* What to do: Copy out each line of the rows below that contains the word "This", counting only matches with the same capitalization.

* Provided material:
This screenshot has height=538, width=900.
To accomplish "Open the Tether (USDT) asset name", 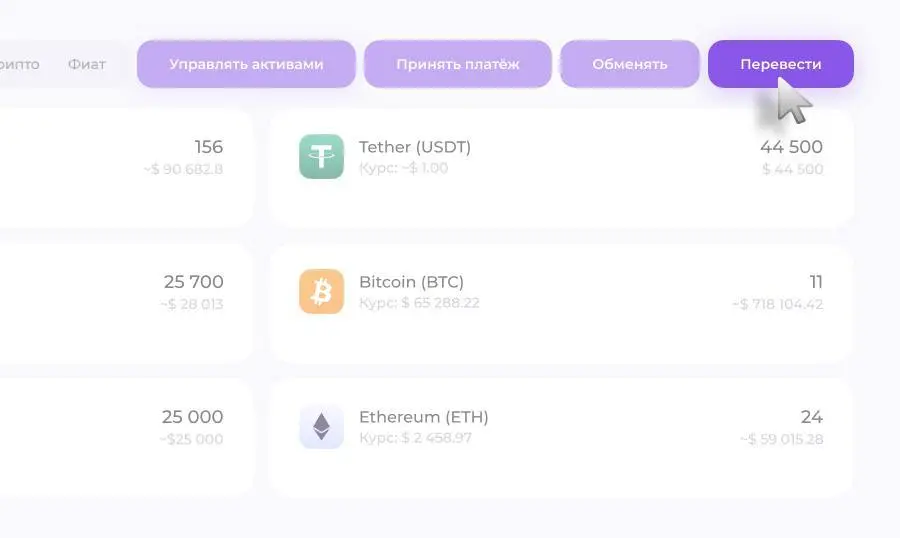I will pos(415,147).
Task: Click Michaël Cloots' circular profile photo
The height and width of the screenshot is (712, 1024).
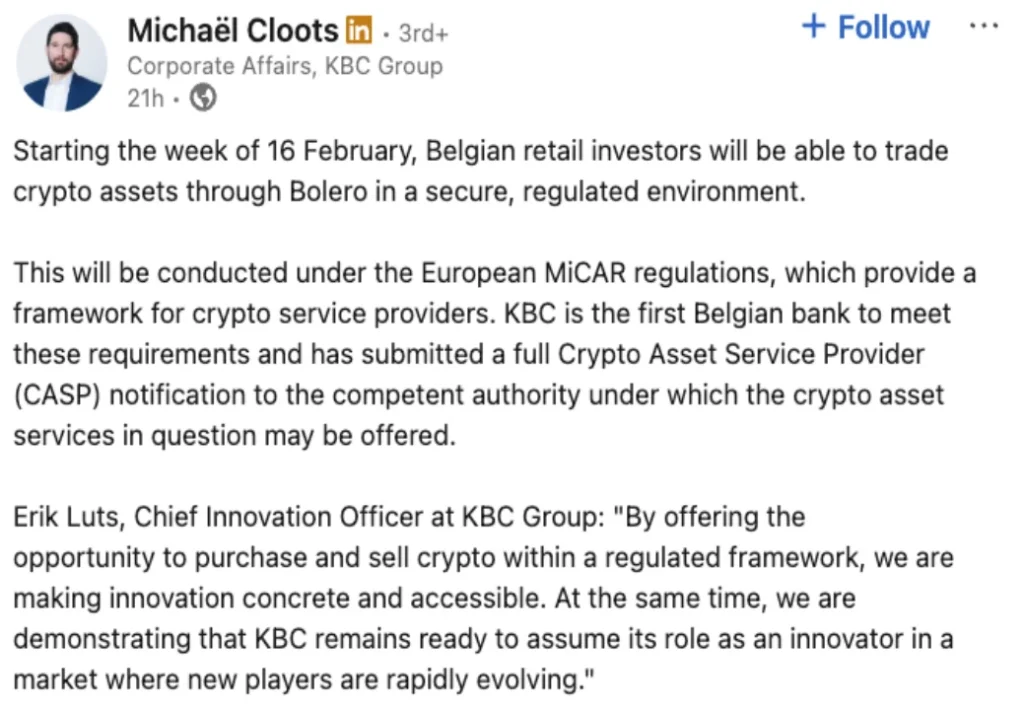Action: [62, 62]
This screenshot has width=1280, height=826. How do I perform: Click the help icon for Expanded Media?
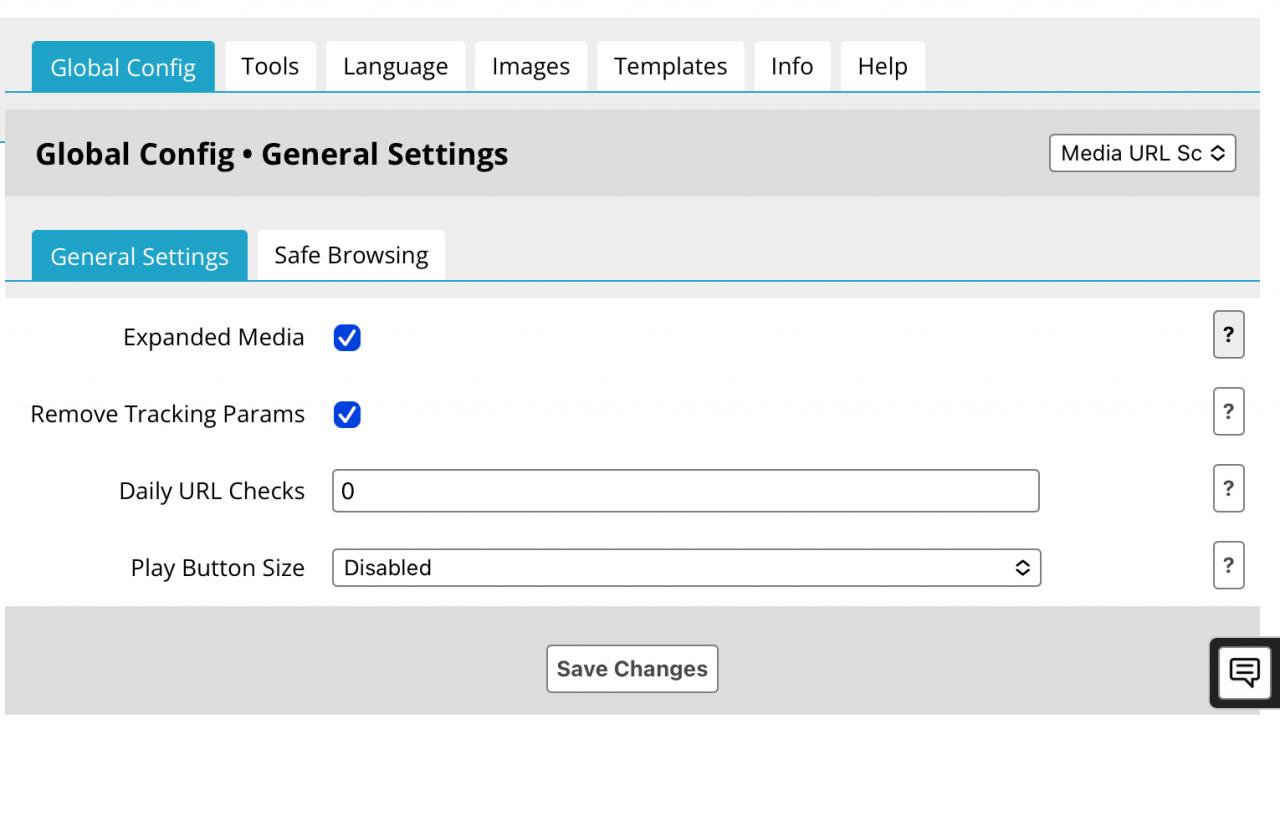pyautogui.click(x=1228, y=335)
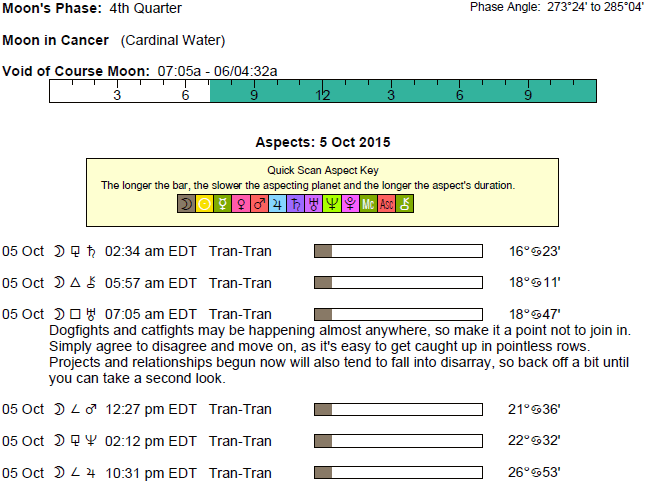
Task: Click the yellow Sun symbol swatch
Action: point(204,204)
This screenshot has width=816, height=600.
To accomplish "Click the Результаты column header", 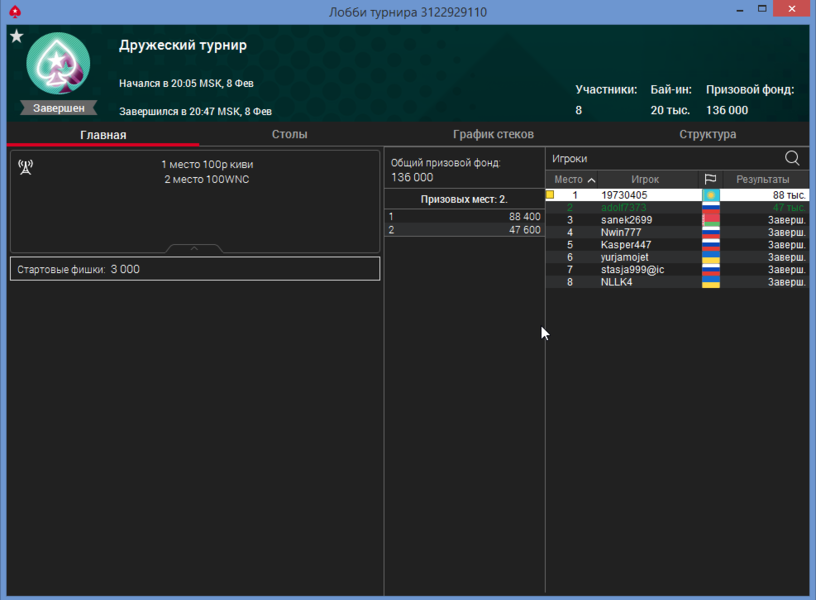I will click(763, 180).
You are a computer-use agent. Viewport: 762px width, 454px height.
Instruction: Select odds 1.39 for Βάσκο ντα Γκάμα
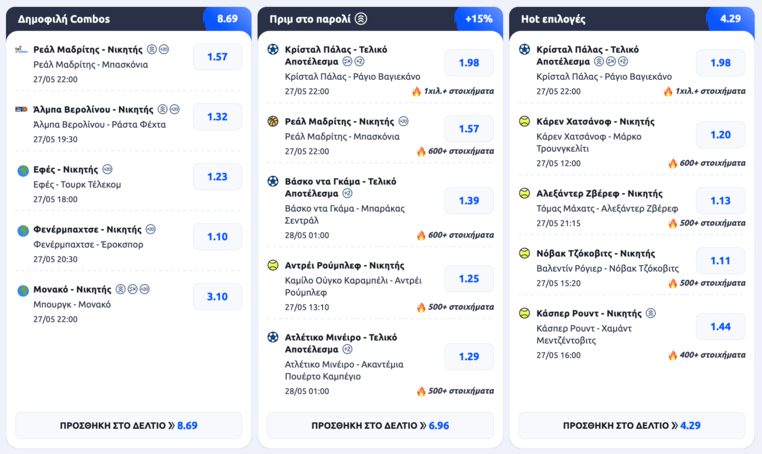(469, 201)
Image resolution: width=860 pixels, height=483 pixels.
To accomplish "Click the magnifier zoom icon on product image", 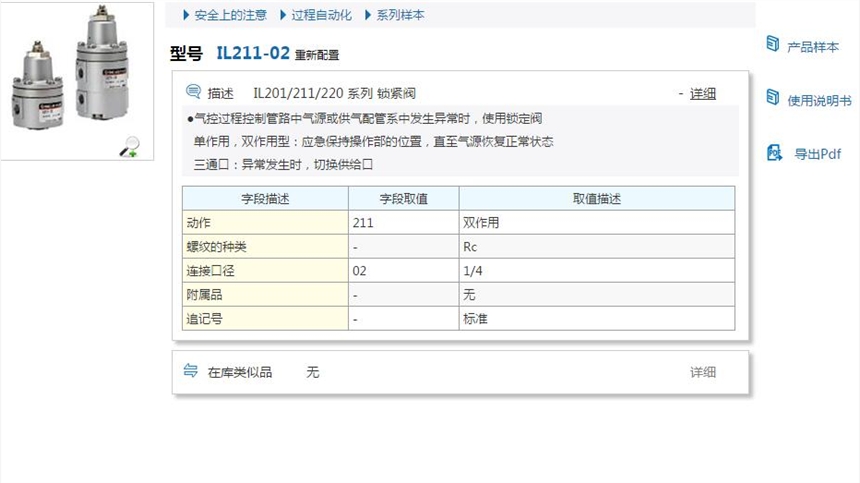I will click(129, 147).
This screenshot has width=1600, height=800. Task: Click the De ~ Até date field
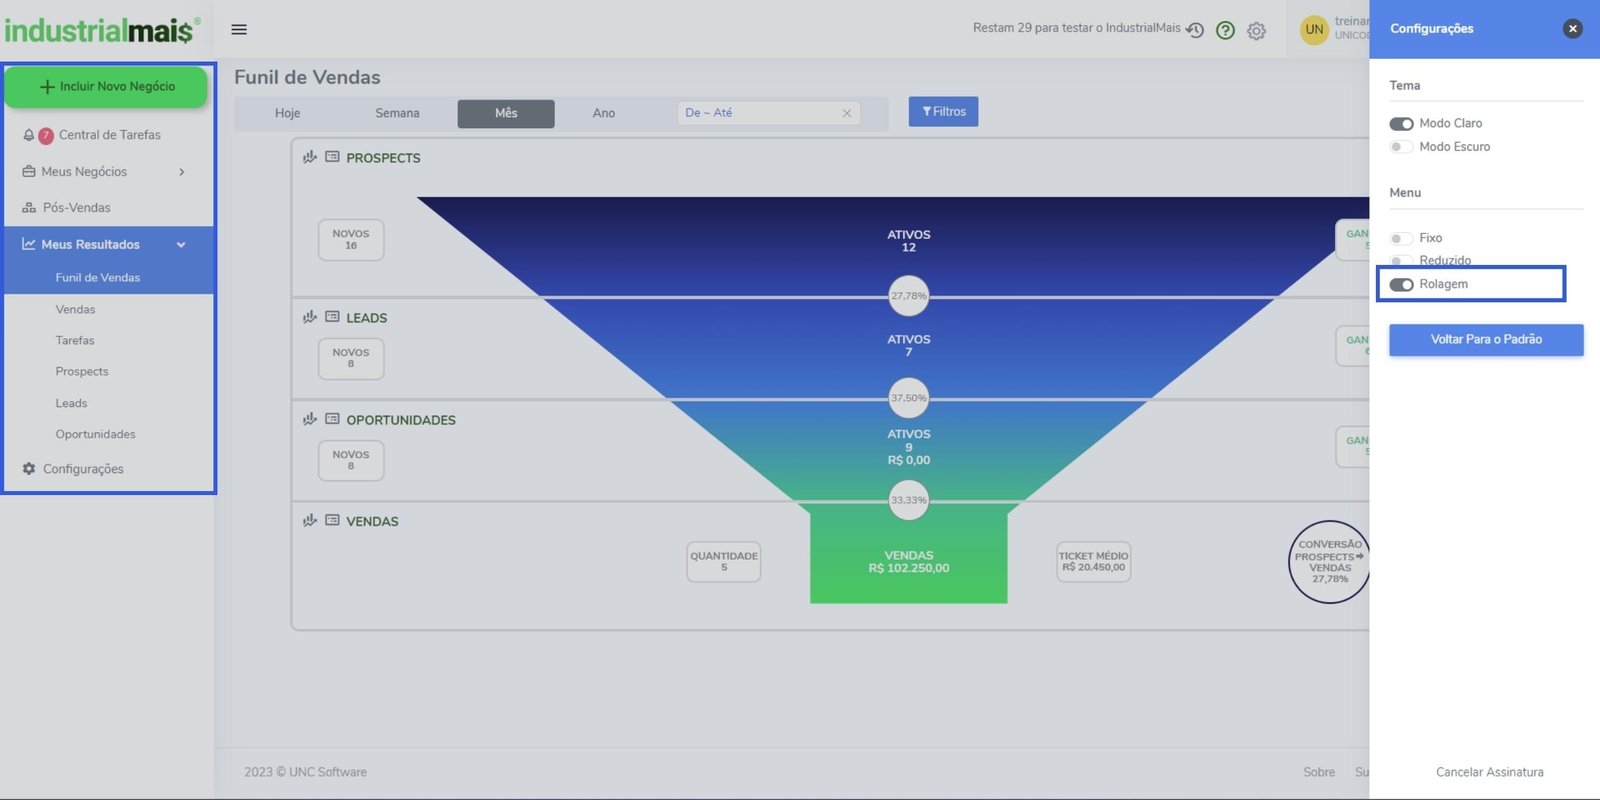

* Full answer:
This screenshot has height=538, width=900.
This screenshot has width=1280, height=826. How do I perform: Click the help icon for Expanded Media?
This screenshot has width=816, height=600.
This screenshot has width=1600, height=800. Task: Click the De ~ Até date field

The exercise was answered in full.